◆ Tasks to perform ◆
- 1) Reproduce the passage on building reading comprehension tests word for word, in full.
- 2) Output part of the listing as a JSON list of strings with one string per line, omitting blank lines and the pictures. Begin at the line in the listing that has "The height and" and stop after the listing's last line.

◆ Selected text ◆

We started by identifying media types students likely come across regularly: (school) books, newspapers and magazines, official documents, and the internet. Within these media we searched for texts about topics relevant to our target group, representing different combinations of genres and formats. To find texts with relevant topics we inspected sources we assumed to be familiar to adolescents: children’s books, educational materials for students in secondary education, newspapers and magazines that were readily available (neighborhood newsletters, TV guides) or written especially for our target group (youth magazines), official documents students are likely acquainted with (house rules), and websites students might visit for recreational or information seeking purposes. Regarding genre we made a distinction between narrative, argumentative, expository, and instructive texts. Regarding format we made a distinction between continuous texts and discontinuous texts (i.e. texts containing lists, tables, graphs). This led to an initial pool of 14 texts.
For each text we constructed items based on the distinction between lower, intermediate, and higher levels of understanding (‘Divisibility of subskills’ section), which we labeled ‘retrieving’, ‘interpreting’, and ‘reflecting’, respectively. Retrieving is the ability to locate relevant details in the text, interpreting is the ability to make inferences about shorter passages (e.g. identifying causal relationships between sentences), and reflecting is the ability to make inferences about larger passages or the text as a whole (e.g. articulating the main idea or the writer’s intention). We ensured every task included items from all three categories.

◆ Extracted material ◆

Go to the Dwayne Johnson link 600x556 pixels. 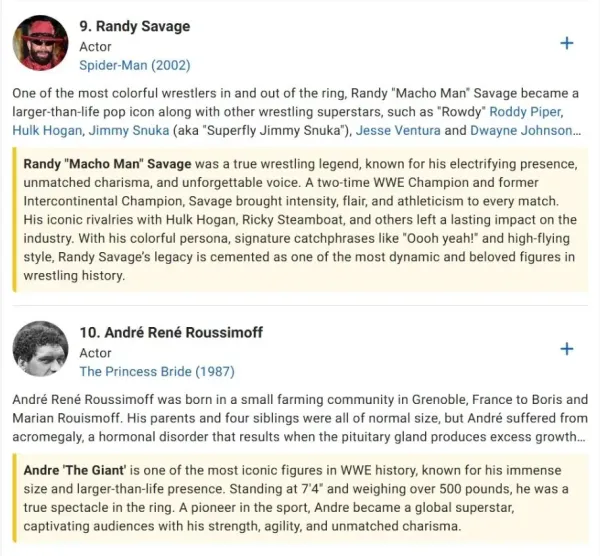(x=521, y=130)
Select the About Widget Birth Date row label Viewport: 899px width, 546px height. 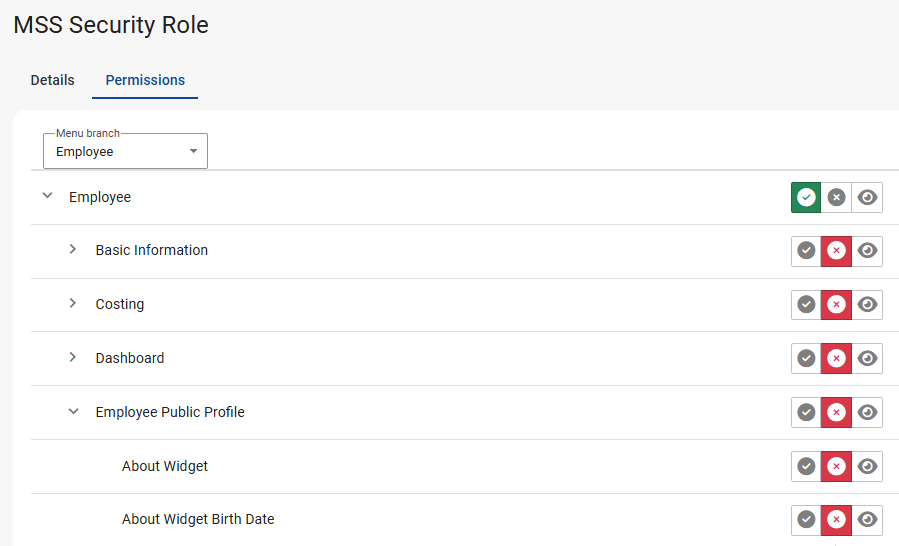tap(198, 519)
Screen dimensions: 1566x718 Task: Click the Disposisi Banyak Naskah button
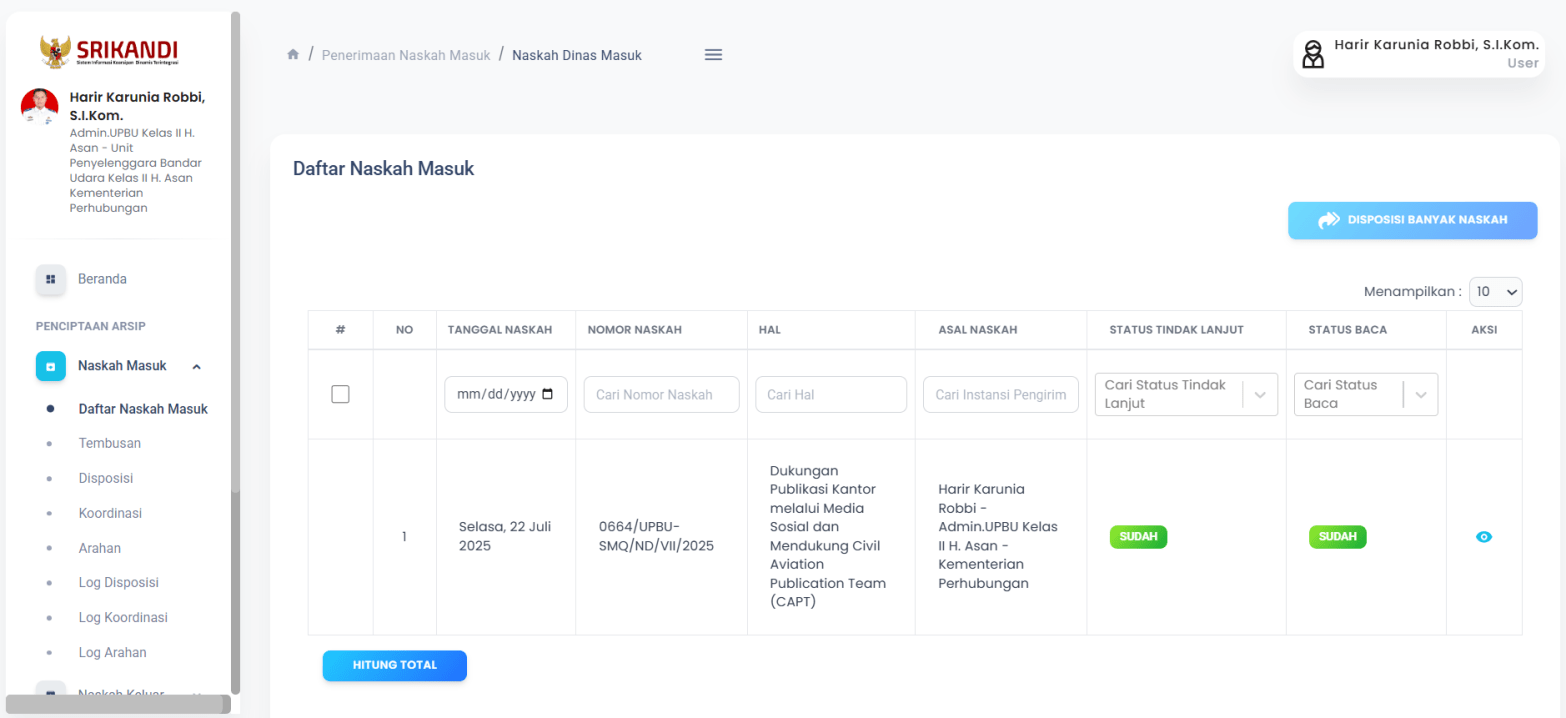(x=1412, y=220)
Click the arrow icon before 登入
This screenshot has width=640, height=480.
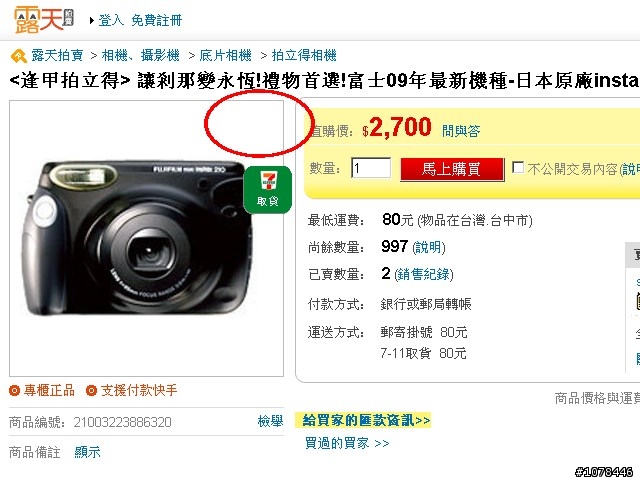(x=92, y=20)
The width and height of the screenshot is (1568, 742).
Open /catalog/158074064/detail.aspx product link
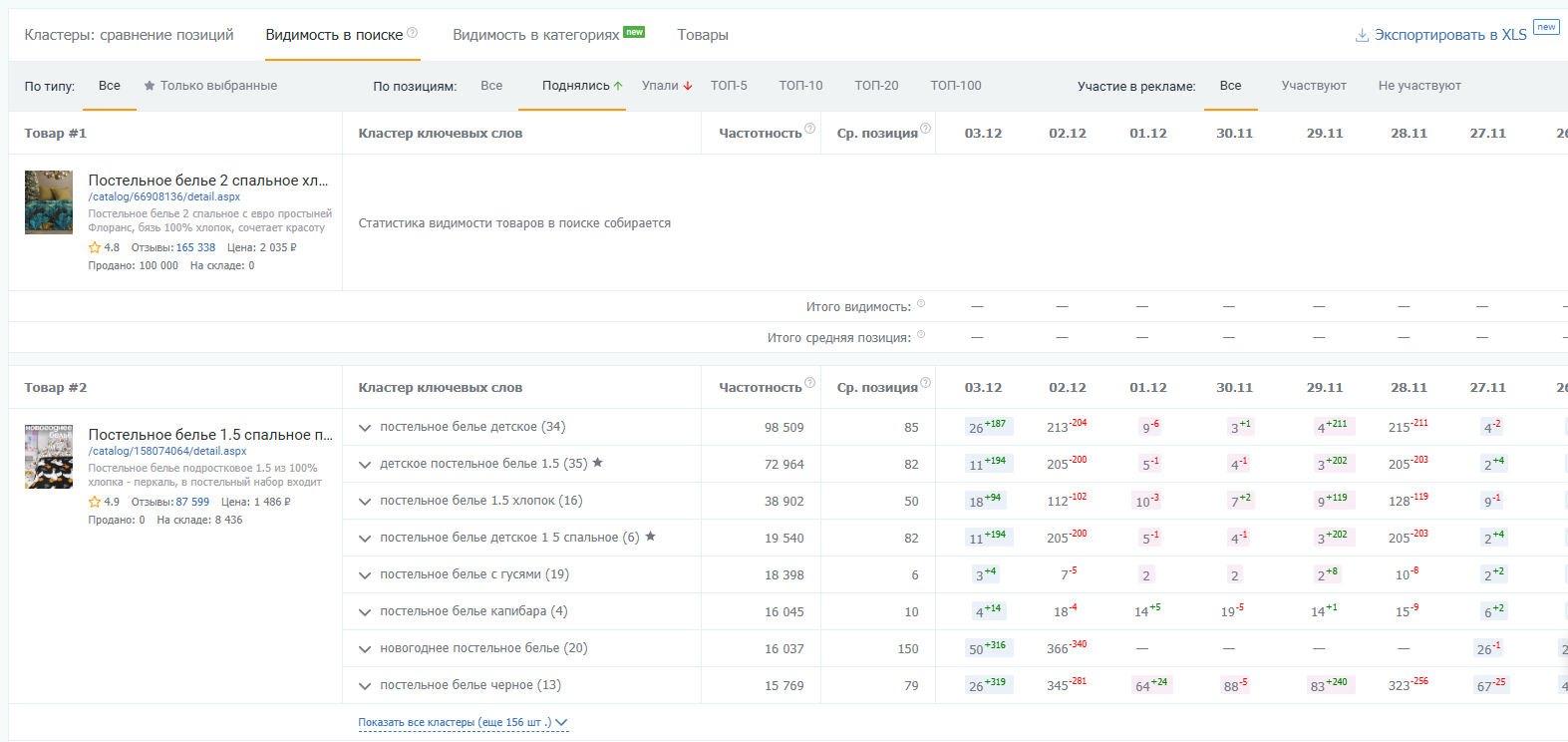click(x=167, y=451)
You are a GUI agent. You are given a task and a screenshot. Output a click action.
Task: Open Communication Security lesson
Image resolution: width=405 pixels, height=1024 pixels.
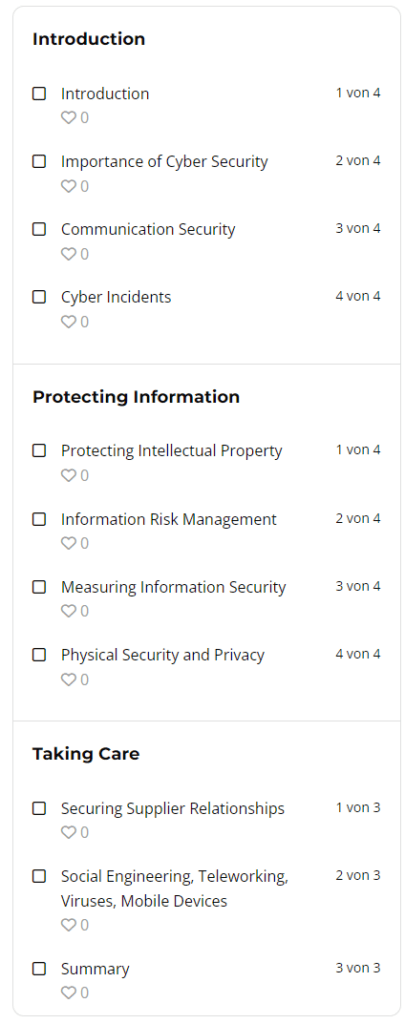tap(148, 229)
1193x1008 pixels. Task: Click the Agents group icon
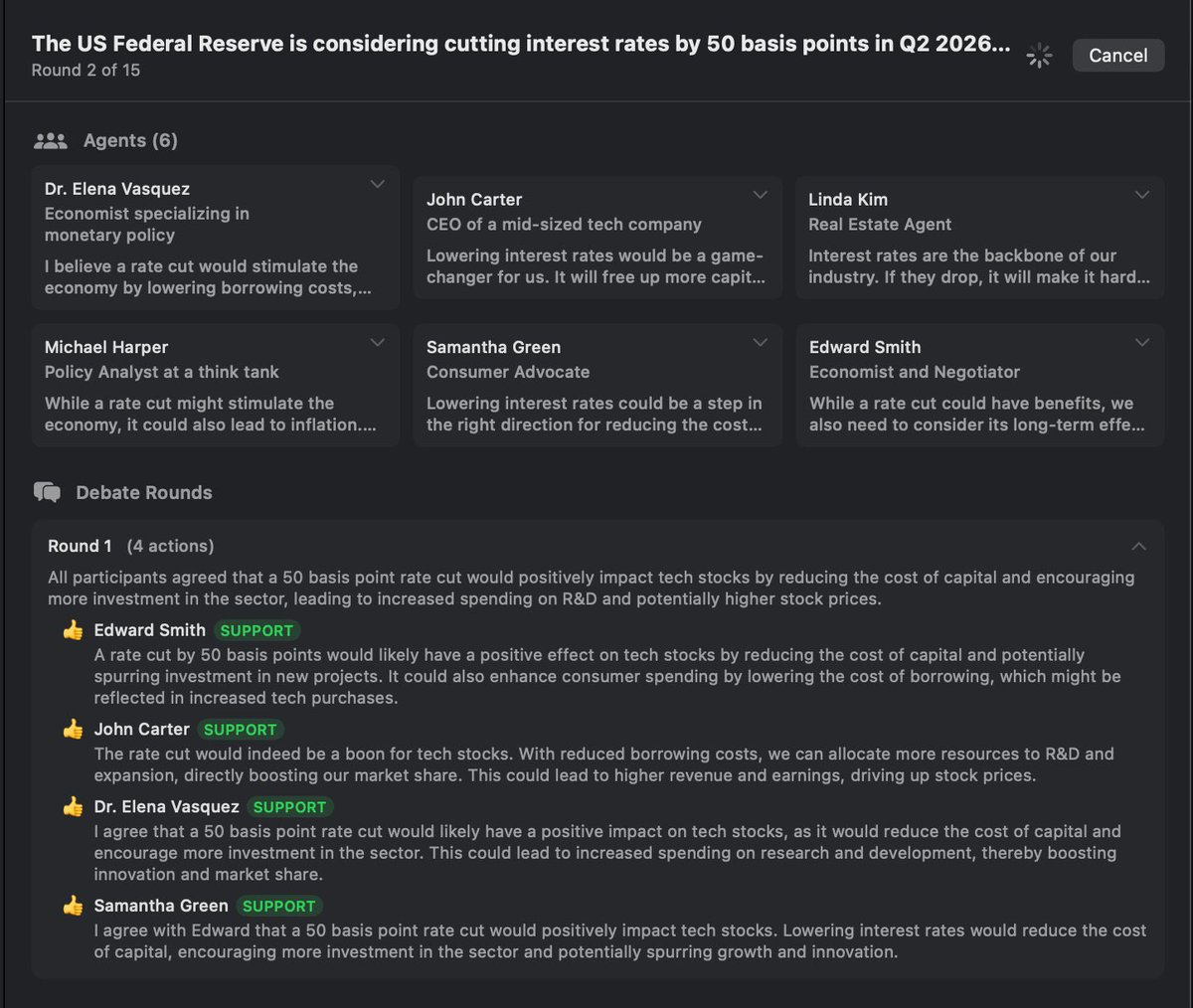tap(51, 141)
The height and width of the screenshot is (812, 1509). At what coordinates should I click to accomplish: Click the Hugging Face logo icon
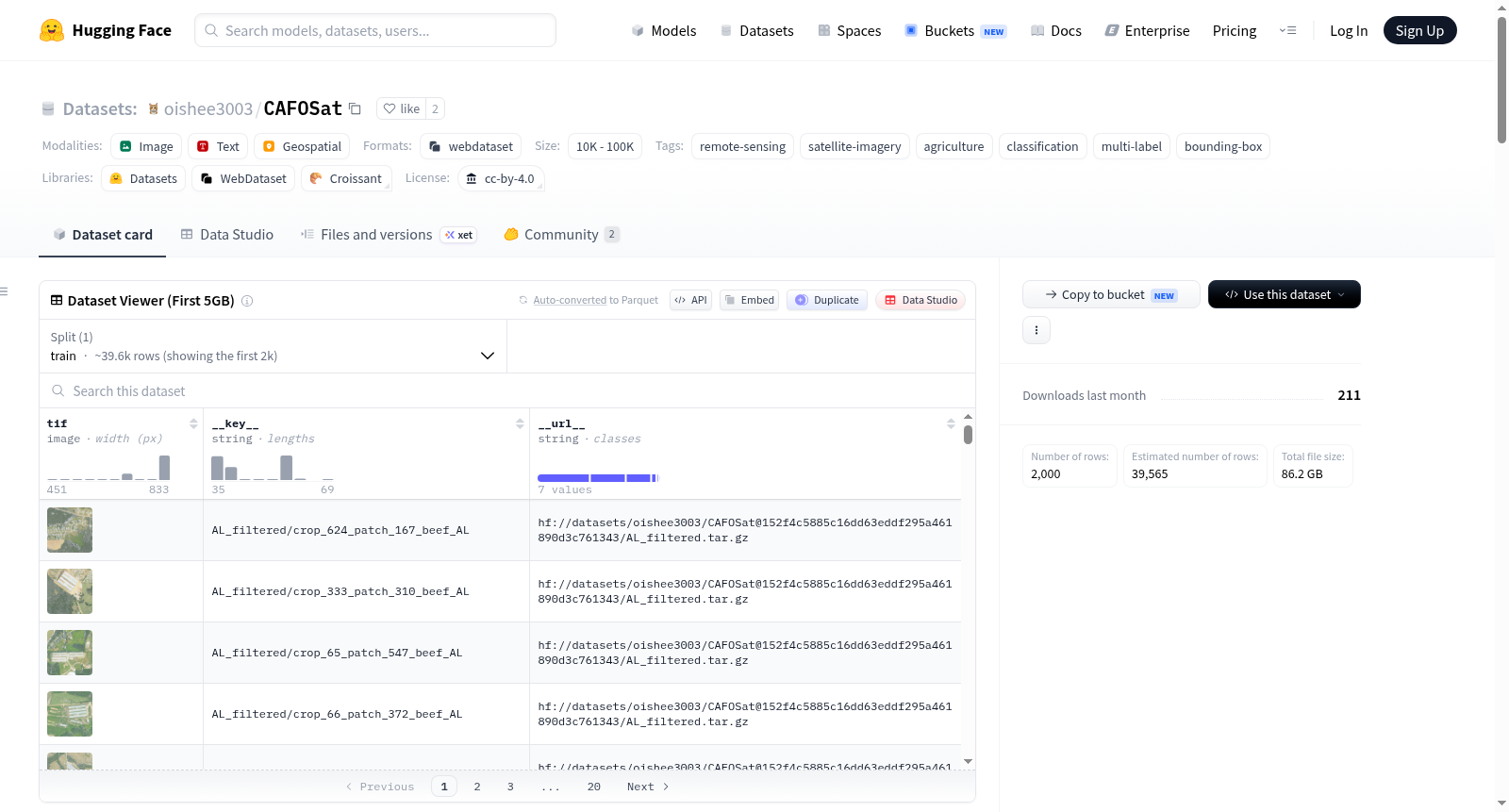(52, 30)
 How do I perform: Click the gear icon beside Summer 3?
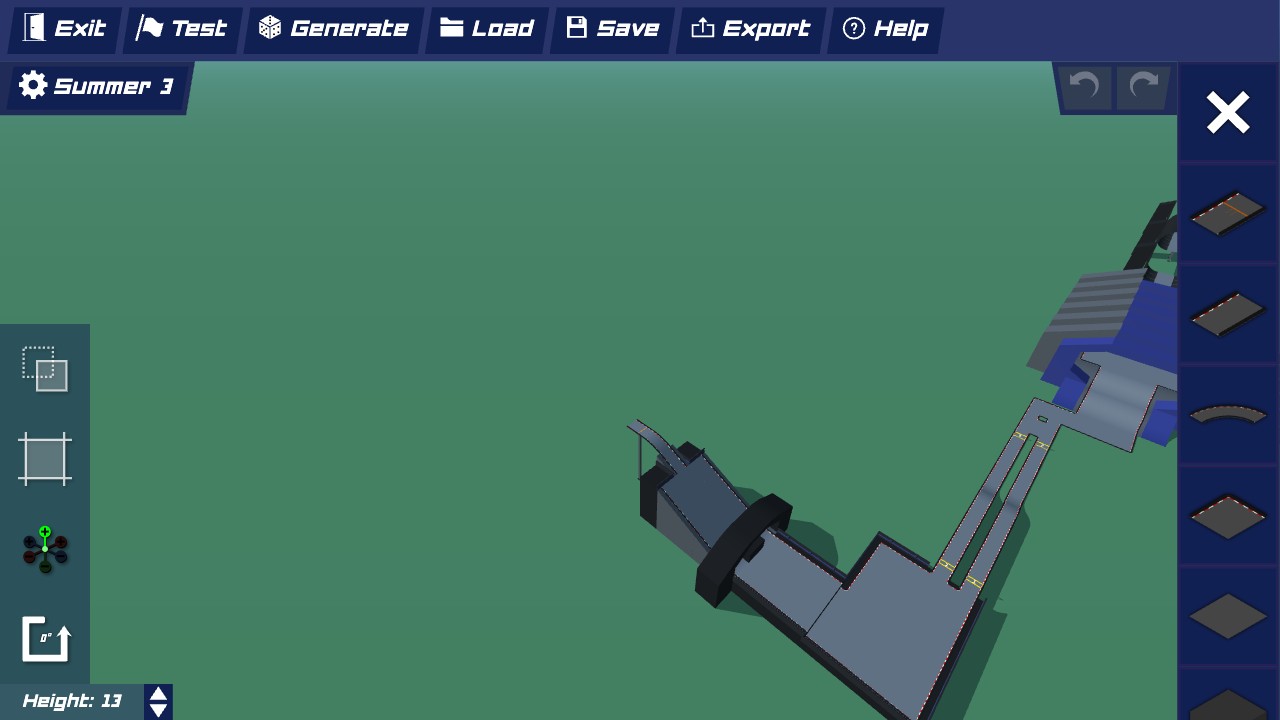(x=33, y=86)
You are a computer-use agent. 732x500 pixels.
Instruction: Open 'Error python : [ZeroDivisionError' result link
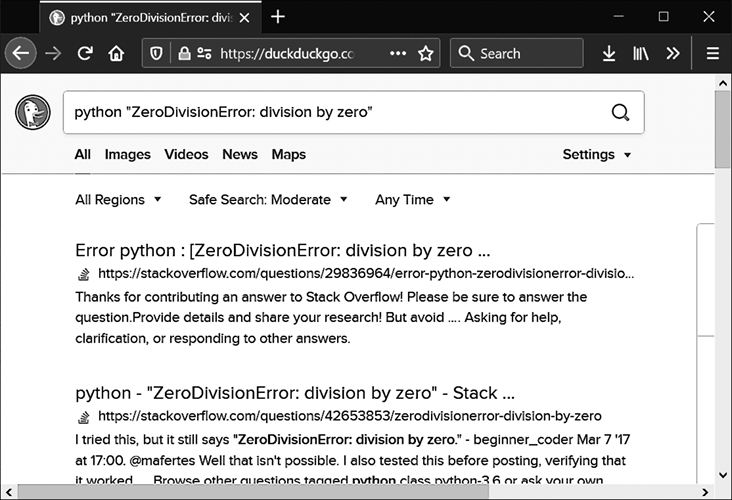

◆ Answers to the problems ◆
- 1)
We started by identifying media types students likely come across regularly: (school) books, newspapers and magazines, official documents, and the internet. Within these media we searched for texts about topics relevant to our target group, representing different combinations of genres and formats. To find texts with relevant topics we inspected sources we assumed to be familiar to adolescents: children’s books, educational materials for students in secondary education, newspapers and magazines that were readily available (neighborhood newsletters, TV guides) or written especially for our target group (youth magazines), official documents students are likely acquainted with (house rules), and websites students might visit for recreational or information seeking purposes. Regarding genre we made a distinction between narrative, argumentative, expository, and instructive texts. Regarding format we made a distinction between continuous texts and discontinuous texts (i.e. texts containing lists, tables, graphs). This led to an initial pool of 14 texts.
For each text we constructed items based on the distinction between lower, intermediate, and higher levels of understanding (‘Divisibility of subskills’ section), which we labeled ‘retrieving’, ‘interpreting’, and ‘reflecting’, respectively. Retrieving is the ability to locate relevant details in the text, interpreting is the ability to make inferences about shorter passages (e.g. identifying causal relationships between sentences), and reflecting is the ability to make inferences about larger passages or the text as a whole (e.g. articulating the main idea or the writer’s intention). We ensured every task included items from all three categories.

- 2)
[
  "The height and width of the screenshot is (812, 1509). At what coordinates should I click to accomplish: Click the Hugging Face logo icon",
  "(52, 30)",
  " How do I perform: Click the gear icon beside Summer 3?",
  "(x=33, y=86)",
  "You are a computer-use agent. 732x500 pixels.",
  "Instruction: Open 'Error python : [ZeroDivisionError' result link"
]